How does your digital footprint effect your job prospects?

Your social media and digital footprint will help open or close the door to job opportunities in OHS. If you’re thinking about changing jobs, use the tips in this article to tidy up your social media accounts so you’re ready to make a good first impression.

Australians are big on social media

According to analysis conducted in 2020 by We Are Social, 18 million Australians use social media.  This means that 71% of Australians have a digital footprint.  This footprint comprises all of the online data personally created, from photos and posts, through to shopping habits.  If you are socially active, it’s really easy to find out about you. For job seekers or even individuals in line for a promotion, it’s highly important to have a positive digital footprint.
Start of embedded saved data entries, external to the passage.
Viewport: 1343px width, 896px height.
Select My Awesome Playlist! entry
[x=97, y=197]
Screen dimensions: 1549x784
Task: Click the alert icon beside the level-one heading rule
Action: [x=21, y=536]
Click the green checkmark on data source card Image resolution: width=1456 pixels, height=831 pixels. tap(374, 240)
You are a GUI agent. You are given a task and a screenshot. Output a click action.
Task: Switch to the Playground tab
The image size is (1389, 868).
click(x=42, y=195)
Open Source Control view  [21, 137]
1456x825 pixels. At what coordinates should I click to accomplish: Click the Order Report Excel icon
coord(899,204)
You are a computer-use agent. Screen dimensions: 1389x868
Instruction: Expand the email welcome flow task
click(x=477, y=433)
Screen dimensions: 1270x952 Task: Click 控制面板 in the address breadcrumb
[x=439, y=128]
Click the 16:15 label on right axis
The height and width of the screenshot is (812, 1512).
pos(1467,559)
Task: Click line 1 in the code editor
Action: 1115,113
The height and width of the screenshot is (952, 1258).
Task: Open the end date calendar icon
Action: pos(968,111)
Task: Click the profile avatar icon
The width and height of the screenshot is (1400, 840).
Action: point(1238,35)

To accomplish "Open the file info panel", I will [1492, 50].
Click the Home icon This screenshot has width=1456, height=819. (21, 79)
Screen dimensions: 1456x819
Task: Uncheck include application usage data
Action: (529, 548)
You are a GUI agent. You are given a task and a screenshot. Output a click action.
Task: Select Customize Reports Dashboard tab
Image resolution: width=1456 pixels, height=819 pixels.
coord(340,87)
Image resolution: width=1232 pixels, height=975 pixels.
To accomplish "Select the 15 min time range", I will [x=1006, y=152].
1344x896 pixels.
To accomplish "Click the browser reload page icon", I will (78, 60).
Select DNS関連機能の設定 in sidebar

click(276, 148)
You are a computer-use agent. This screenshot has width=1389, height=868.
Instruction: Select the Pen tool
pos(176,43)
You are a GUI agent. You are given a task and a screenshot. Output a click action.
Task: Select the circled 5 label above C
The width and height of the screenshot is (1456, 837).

How recruiters use social media

Not surprisingly, an Australian article published in 2019 by HRD, revealed that 60% of recruiters have turned down job applicants because of information they’ve gleaned about a candidate on social media.  And I have to admit, HOK Talent Solutions use social media to research candidates too. In fact, our client’s expect us to take a Sherlock Holmes like approach.

It’s not just the Millennials or Gen Zs that get caught out. In fact, some of them are perhaps less complacent than the Baby Boomers and Gen Xers. Having been around the traps for a while, I can recall several occasions where executive hiring decisions were over-ruled after social media sleuthing:

  1. A senior job candidate had scantily clad photos of herself on Instagram.
  2. An exec was involved in a custody dispute and his derogatory comments about his former partner were splashed across Twitter.

On the reverse, I recall one marketing manager not being hired because she had no digital footprint – she was not active on any social media platform, including LinkedIn. Her future employer questioned her ability to develop a social media strategy or employment brand.

What does your social media tell prospective employers?

The obvious way to check is to Google your name and see what comes up. Include the ‘image’ tab. No surprises or are there?


As you would expect, the first place a recruiter or potential employer will start is LinkedIn.  It’s okay if your CV doesn’t match word for word, as after all, you can inject your personality into your LinkedIn profile. It’s also a platform for an abridged and perhaps more casual CV version. However, what’s key is ensuring your dates of employment, your employer and qualifications align.

We’ve been asked previously about job titles – our advice is that it’s okay if job titles differ slightly….eg, if your actual job title is ‘Wellbeing Master & Tribal Lead’ (believe, me I’ve seen this), yet you want the title to resonate with the external market, there’s no harm in calling yourself on LinkedIn ‘Wellbeing Manager’.  Where it will be questioned is if you change your title from a ‘General Manager’ on your CV to a ‘Managing Director’ on your LinkedIn profile.

Remember, LinkedIn is not Facebook. It’s a professional business networking site and should be used this way. Like, comment and follow to your heart’s content and used the right way, it’s the best way to develop your business and personal brand. But, the same rules apply. Think before you post or comment.


Research by Social Media News suggests 60% of the total Australian population are on Facebook, with the largest demographic of users in the 25-39 year-old age group, followed by 40-55 years-old.  So, what does Facebook say about you?

There are a couple of ways to check yourself on Facebook.

  1. Search on your name and see what comes up – even with a private profile, if anyone has tagged you and they have a public profile or you have commented on a public page, it’s accessible (hint: you can change your settings to ensure that you approve tags).
  2. The other way is to go into your profile settings and select ‘View As’ – this will then display what your personal profile looks like to the public.

If there’s anything in a public setting that you don’t want people, other than your friends to see, go to the individual post or photo and edit the privacy settings. Change this to ‘friends’. You can also delete old posts.

If they really wanted to, potential employers can also see what pages or products you endorse on Facebook.  Check out your groups and pages and consider if they are appropriate for your current or prospective employer to see.


I’m sure many of us have used Twitter to comment, provide an opinion or to rant (let’s face it, it’s sometimes the easiest way to get heard). Are your Tweets professional and appropriate? Although you can delete your tweet, if it’s been shared or copied, it will still appear (WARNING – if applying for a state or federal government role, or tendering for government work, it’s best to ensure that they can’t see any derogatory political comments).  And, who do you follow on Twitter? Anyone can view this and your decision on who to follow is seen as an endorsement to the things that person posts.


After Facebook and YouTube, Instagram is Australian’s third most favourite social media platform. It’s great for posting photo moments, but again, check your privacy settings. Do you really want your new employer or current boss to see you in a bikini or on your football trip? Just like Facebook, you can make your profile private.

It’s great to be social. Just be mindful about what you share with the world about yourself.